The information which crystal is used is stored inside the GPU's strap registers which are initialized from a resistor configuration on the PCB and the BIOS. In the case of the GeForce 9600 GT the strap says "27 MHz" crystal frequency and Rivatuner Monitoring applies that to its clock reading code, resulting frequency: 783 MHz = 27 MHz * 29 / 1. The NVIDIA driver however uses 25 MHz for its calculation: 725 MHz = 25 * 29 / 1. This explains the clock difference and can only be seen on the core frequency (the memory PLL is running at 27 MHz). Now the big question is, who is wrong? When I asked NVIDIA about this phenomenon they replied: "The crystal frequency is 25MHz on 9600GT. Clock is 650MHz". So far so good. But why would you want to use a 25 MHz crystal for core and a 27 MHz one for memory? And why is the only crystal I see on the PCB a 27 MHz one?
Unwinder has modified Rivatuner's monitoring code to ignore the 27 MHz information from the straps and use a hardcoded 25 MHz value instead in order to return "correct" values. Unless NVIDIA sheds some light on this issue it remains unclear what correct is. It is well possible that NVIDIA planned to use a 25 MHz crystal, yet production placed a 27 MHz crystal on the board causing all GeForce 9600 GT cards to run at a 8% (= 27 / 25) higher core clock speed than intended.
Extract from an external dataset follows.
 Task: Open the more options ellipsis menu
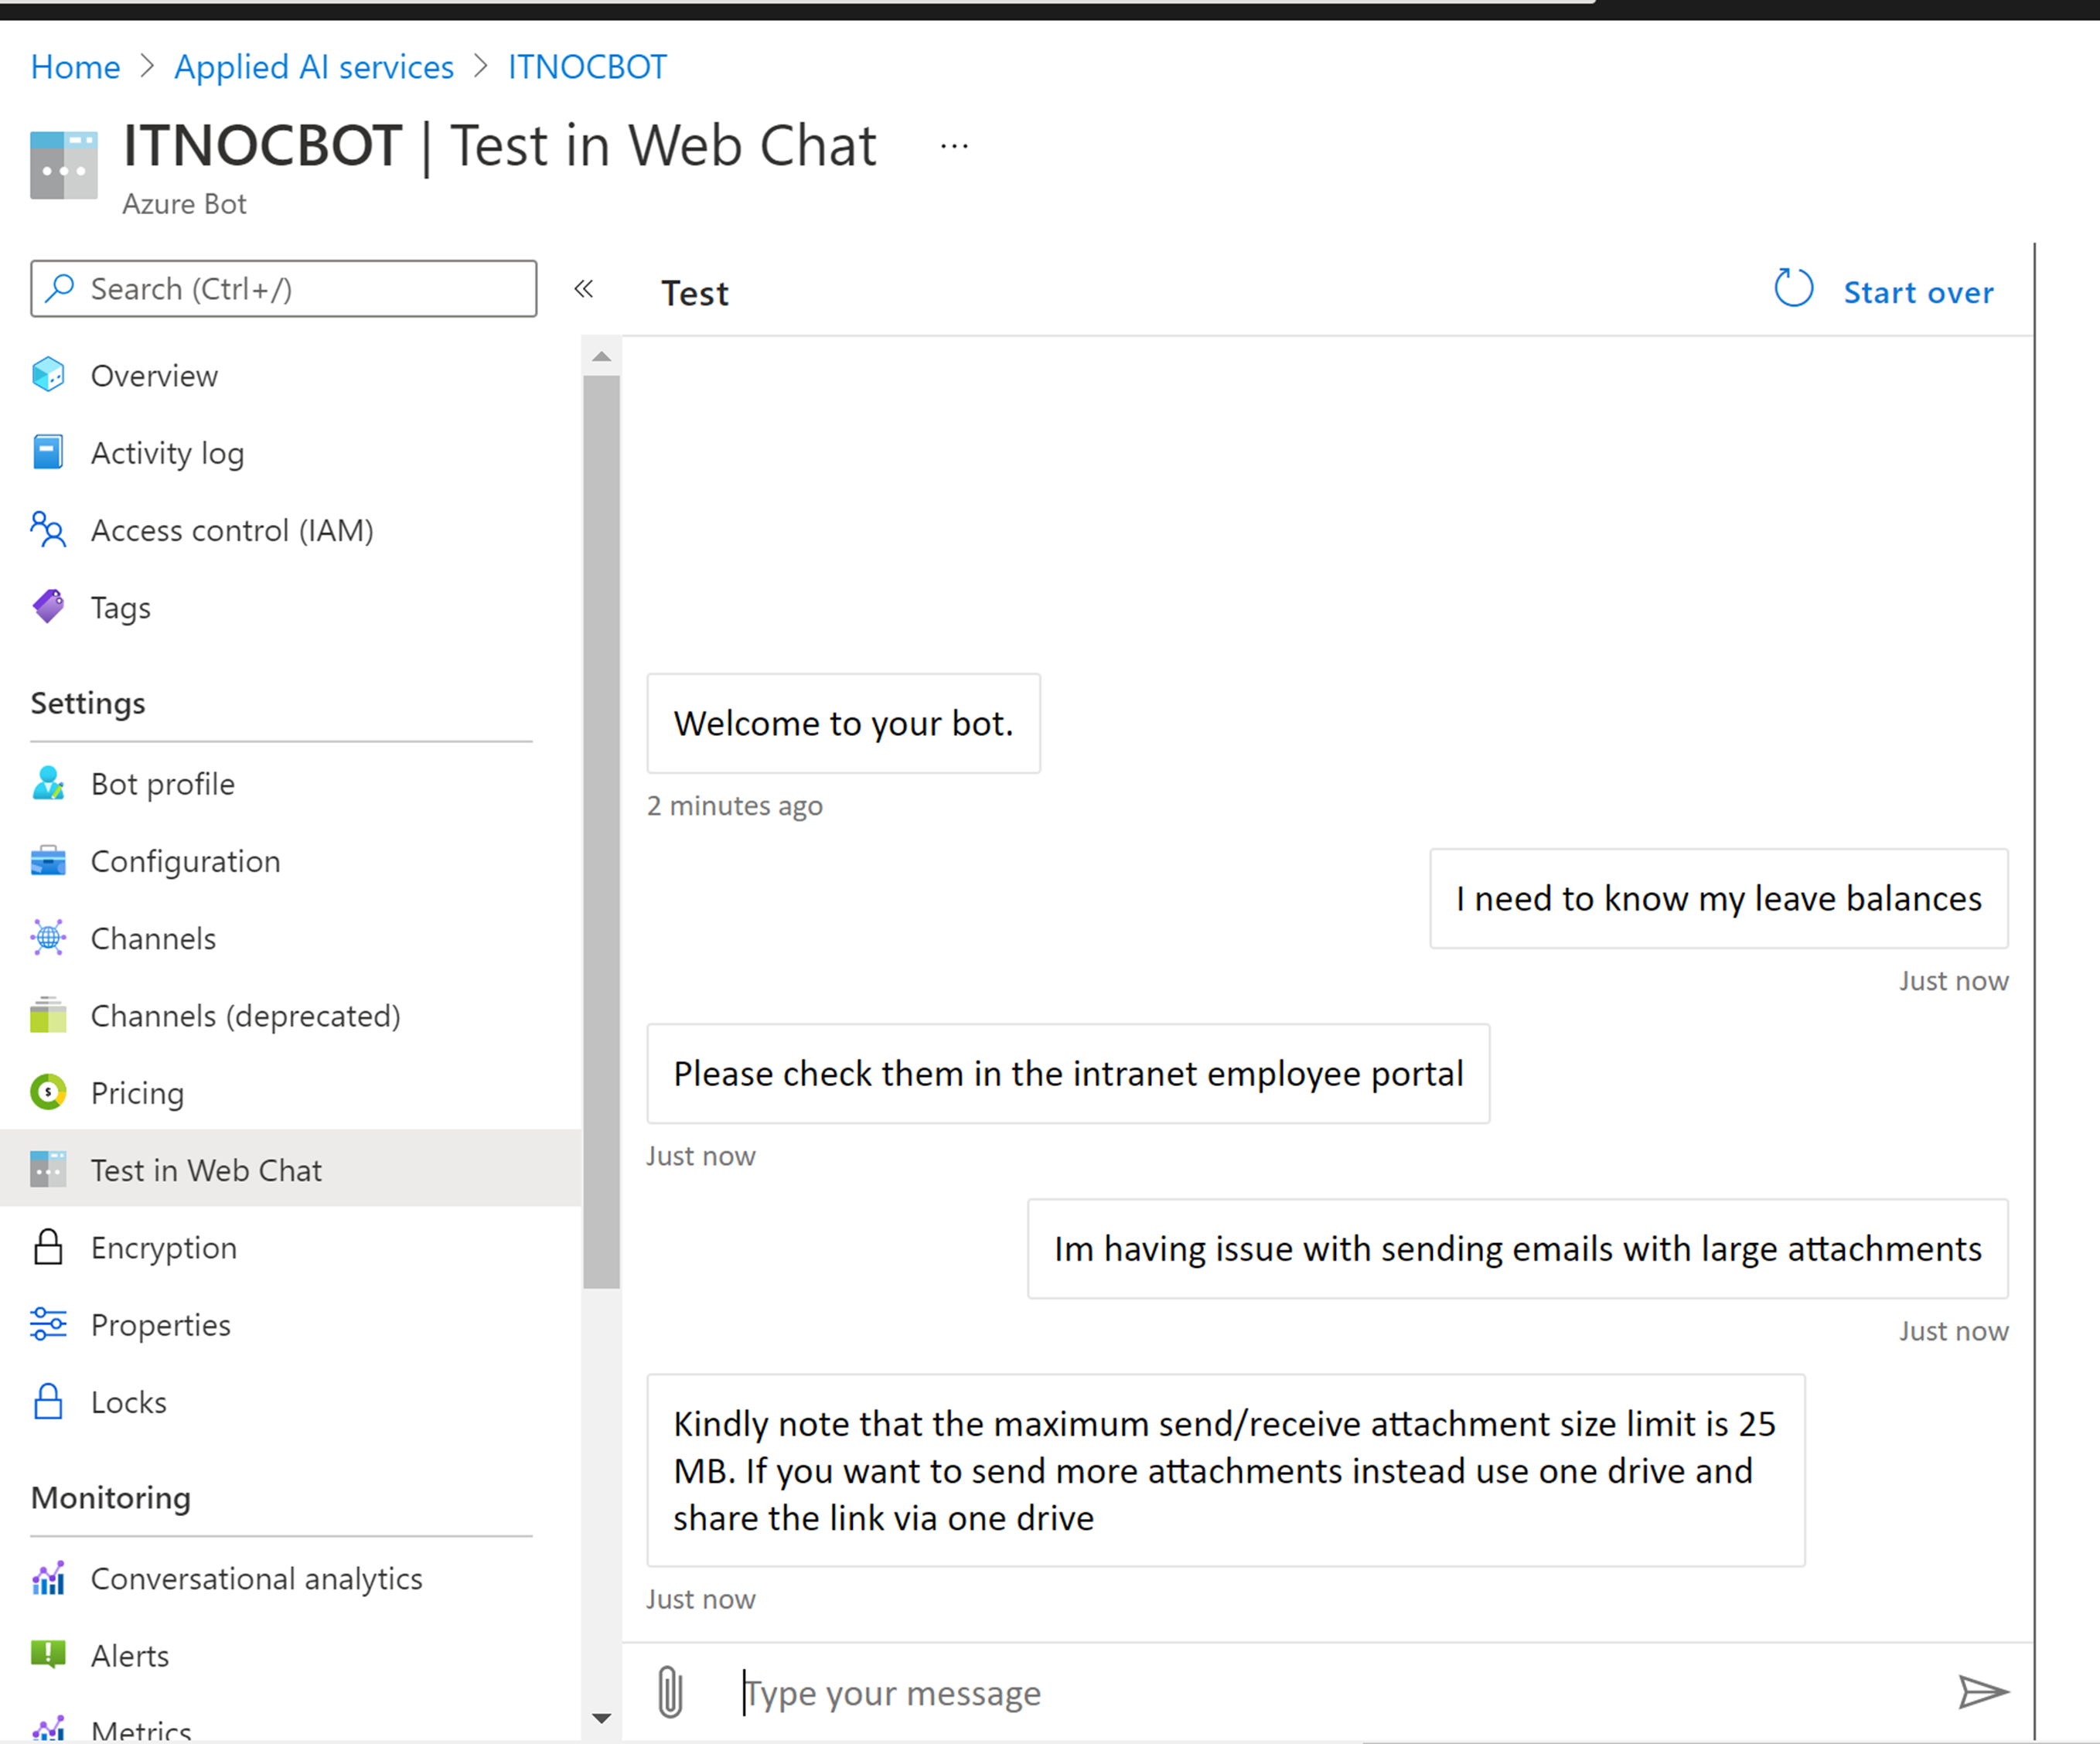(954, 147)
I tried running fillrate performance tests to determine which core frequency the card is really running at but those were inconclusive. Also I do not know of a way to physically measure the core frequency using an oscilloscope or frequency counter.
Temperatures
For a single slot cooler, these are very nice temperatures. Unfortunately the cooler tends to be noisier than necessary as mentioned before. I would have prefered a bit higher temperatures with less noise.